То, что последовало, было проделано с завораживающей виртуозностью. Коренастый держал в правой руке кольцо с ключами, которые освещал фонариком, выбирая нужный. В левой руке у него было оружие, форма которого напоминала мощный "штернлихт-люгер", излюбленный гестаповцами времен Второй мировой войны. Он пробивал железобетонную плиту, а выстрел звучал не громче ревматического кашля - идеальное оружие, когда нужно убрать врага ночью в тихом квартале, так, чтобы соседи ничего не заподозрили, узнав об исчезновении человека лишь наутро.

Коренастый вставил ключ в скважину, бесшумно повернул его, потом опустил ствол к замку. Пистолет три раза кашлянул вслед за тремя вспышками. Дерево, на котором держались задвижки, треснуло. Дверь распахнулась, и двое убийц ворвались в номер.

Недолгая тишина взорвалась приглушенными выстрелами, в темноте замелькали белые вспышки. Дверь захлопнули, но она вновь распахнулась, из комнаты донеслись более громкие звуки - там что-то упало. Наконец был найдет выключатель, свет ненадолго вспыхнул, но выстрел тут же разнес лампу, осколки ее посыпались на пол. Бешеный крик вырвался из глотки обезумевшего от ярости ночного гостя.

Убийцы выскочили из комнаты с пистолетами наготове, ожидая засады и пораженные тем, что ее нет. Они кинулись к лестнице и побежали вниз. Тут открылась дверь справа от разоренной комнаты. Моргающий постоялец выглянул, пожал плечами и скрылся. В коридор вернулась тишина.

Борн стоял на месте, обхватив за плечи Мари Сен-Жак. Она дрожала, прижавшись головой к его груди, и тихо взахлеб рыдала. Он подождал, пока дрожь не унялась, рыдания не сменились прерывистыми всхлипами. Больше он ждать не мог, она должна во всем разобраться сама.
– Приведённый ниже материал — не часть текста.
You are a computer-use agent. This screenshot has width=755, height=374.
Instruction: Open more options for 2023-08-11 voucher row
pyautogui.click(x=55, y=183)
Разобраться до конца.

Я Каин. Я смерть.

- Пошли, - прошептал он.

Он вывел ее в коридор и решительно направил к комнате, которая была теперь его главным доказательством. Толкнул взломанную дверь, и они вошли.

Она застыла, потрясенная и зачарованная. Справа в открытом дверном проеме виднелся смутный силуэт. Свет за ним был таким слабым, что различался только общий контур, да и то когда глаз привыкал к странному соединению темноты и слабого мерцания. Это была фигура женщины в длинном платье, ткань которого слегка колебалась от легкого ветра из открытого окна.

Окно. Прямо напротив входа стояла вторая фигура, едва видимая, чуть белевшая в отсветах с дороги. Она тоже, казалось, движется - коротко, неровно колебались рукава.

- Господи, - произнесла в ужасе Мари, - включи свет, Джейсон.

- Люстра не горит, - ответил он, - только две настольные лампы. Одну из них они нашли. - Он осторожно прошел по комнате к лампе, которая стояла на полу у стены, наклонился и включил ее. Мари вздрогнула. На двери ванной комнаты висело, прикрепленное нитью, выдернутой из шторы, ее длинное платье, колеблемое невидимым дуновением. Оно было изрешечено пулевыми пробоинами.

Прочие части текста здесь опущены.